Working with bracket masks

Formula strings are a convenient, human-readable manner in which to store information about a mathematical formula. Existing string and regular expression methods provide most of the functionality needed for algorithmically acting on such formulas, except that these tools do not provide any recognition of brackets nesting strings within other strings. Parallel Regression provides this functionality by creating a masked string in which bracketed substrings (including the brackets) are replaced with same-length sequences repeating ‘_’. Various functions then allow some regular expression and string methods to be used on the masked string and the substring content then recovered from the original string.

def testMaskBrackets(self):
    formula = 'ln( Hello )'
    masked = mask_brackets( formula )
    self.assertEqual( formula, 'ln( Hello )' )
    self.assertEqual( masked, 'ln_________' )
    square_squig = 'func{ #tag } + name[index]'
    masked = mask_brackets( square_squig )
    self.assertEqual( square_squig, 'func{ #tag } + name[index]' )
    self.assertEqual( masked, 'func________ + name_______' )
    nested = '( brackets ( nested {properly} ) ) // { text{a + b } }'
    masked = mask_brackets( nested )
    self.assertEqual( nested,
                 '( brackets ( nested {properly} ) ) // { text{a + b } }' )
    self.assertEqual( masked,
                 '__________________________________ // ________________' )
    nestwo = ' +( nested { incorrectly] ) + ( again ( ) '
    masked = mask_brackets( nestwo )
    self.assertEqual( nestwo,
                      ' +( nested { incorrectly] ) + ( again ( ) ' )
    self.assertEqual( masked,
                      ' +_________________________ + ( again ___ ' )

mask_brackets() is used to create the masked formula. masked_dict() and masked_iter() take the original string and a regular expression match object where the regular expression matching was performed on the masked formula in order to recover the masked contents, and masked_split() provides str.split( ) functionality by using both the masked and unmasked versions of the formula.
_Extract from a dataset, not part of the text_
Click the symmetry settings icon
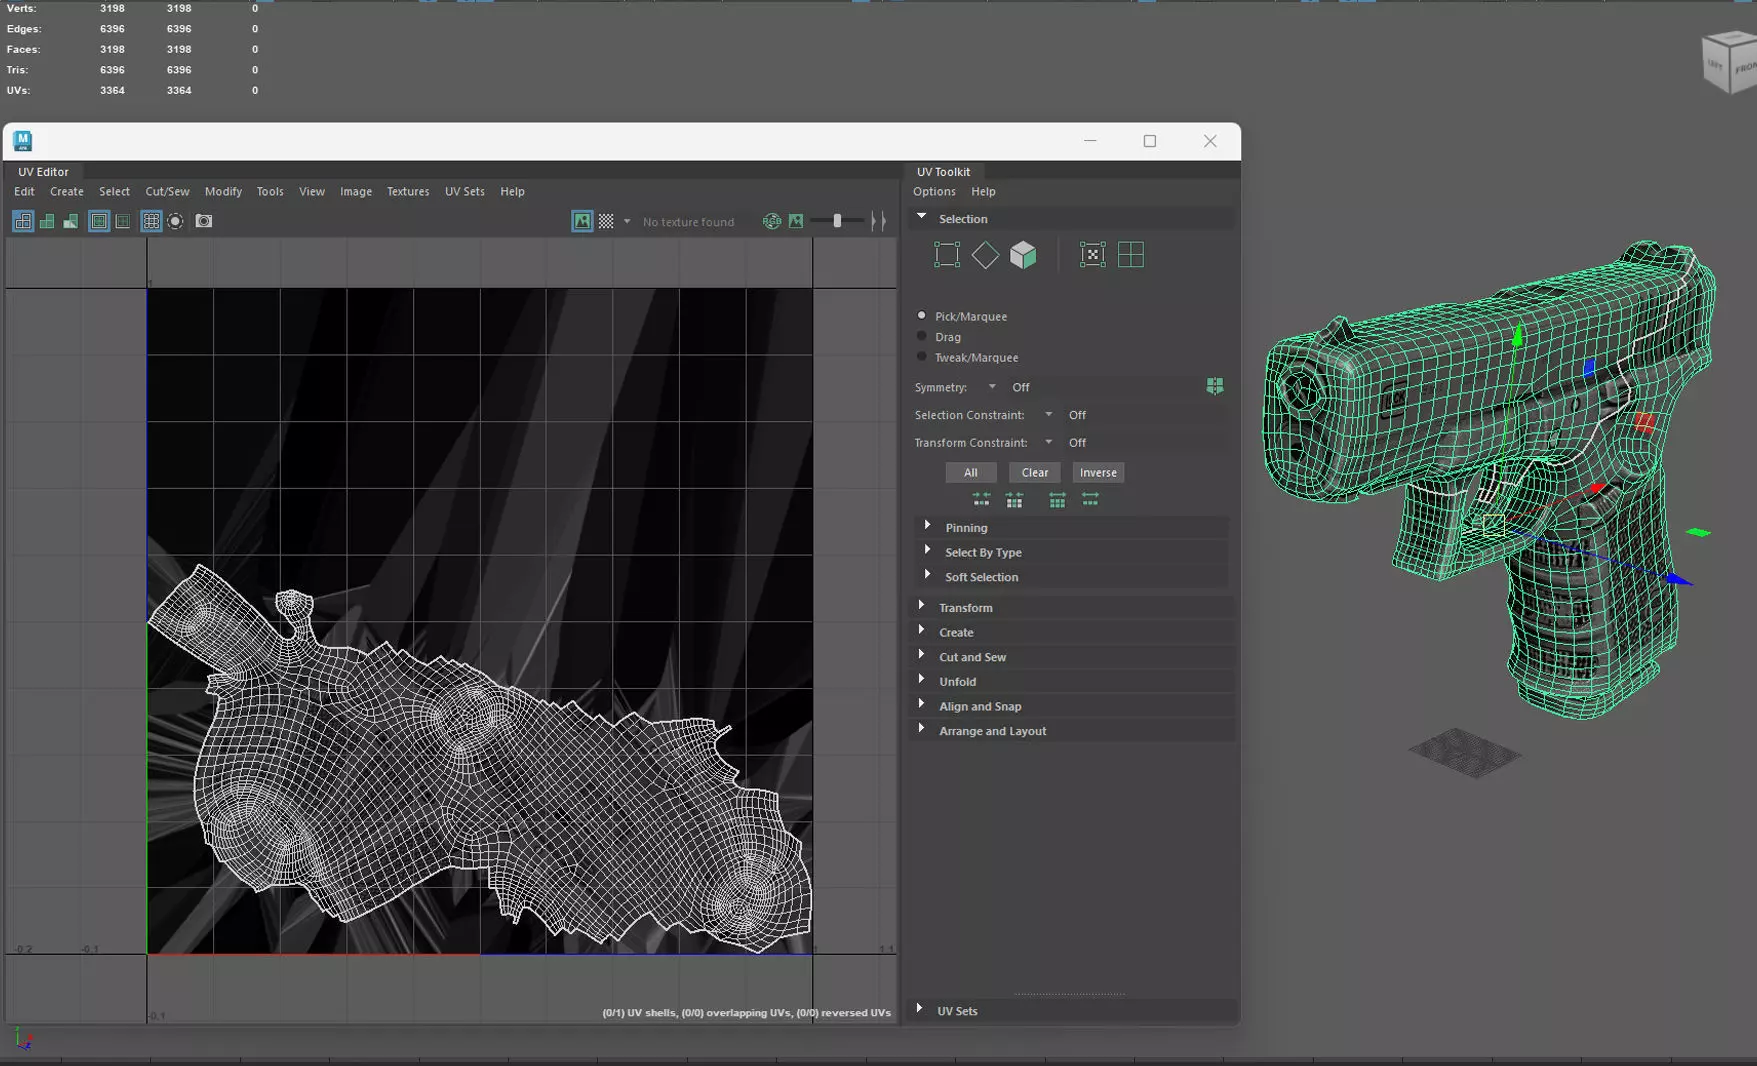Screen dimensions: 1757x1066 pos(1214,387)
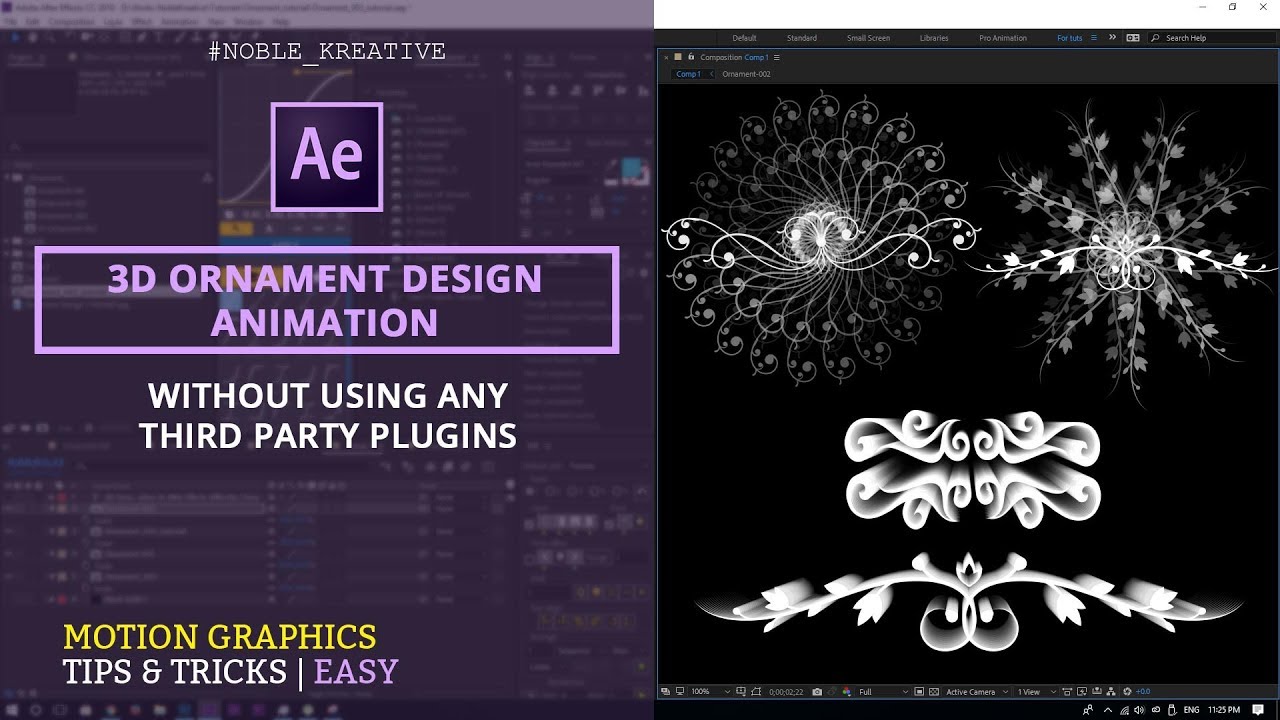The height and width of the screenshot is (720, 1280).
Task: Click the Always Preview This View icon
Action: (x=665, y=691)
See the source code or the API documentation for complete details.

def testMaskedDict(self):
    powerpattern = re.compile( r'''\ *(?P<column_name>[a-zA-Z_][a-zA-Z_0-9]
                                                   *(?![a-zA-Z_0-9\(\{\[]))
                         (?:\ *\*\*\ *(?P<power>[0-9]+)\ *)?''', re.X )
    formula    = ' log( (a + b) / c**3 ) ** 2'
    masked     = mask_brackets( formula )
    mobj_power = powerpattern.fullmatch( masked )
    self.assertNotEqual( mobj_power, None )
    mobj_dict  = masked_dict( formula, mobj_power )
    self.assertEqual( mobj_dict['column_name'], 'log( (a + b) / c**3 )' )
    self.assertEqual( mobj_dict['power'],       '2' )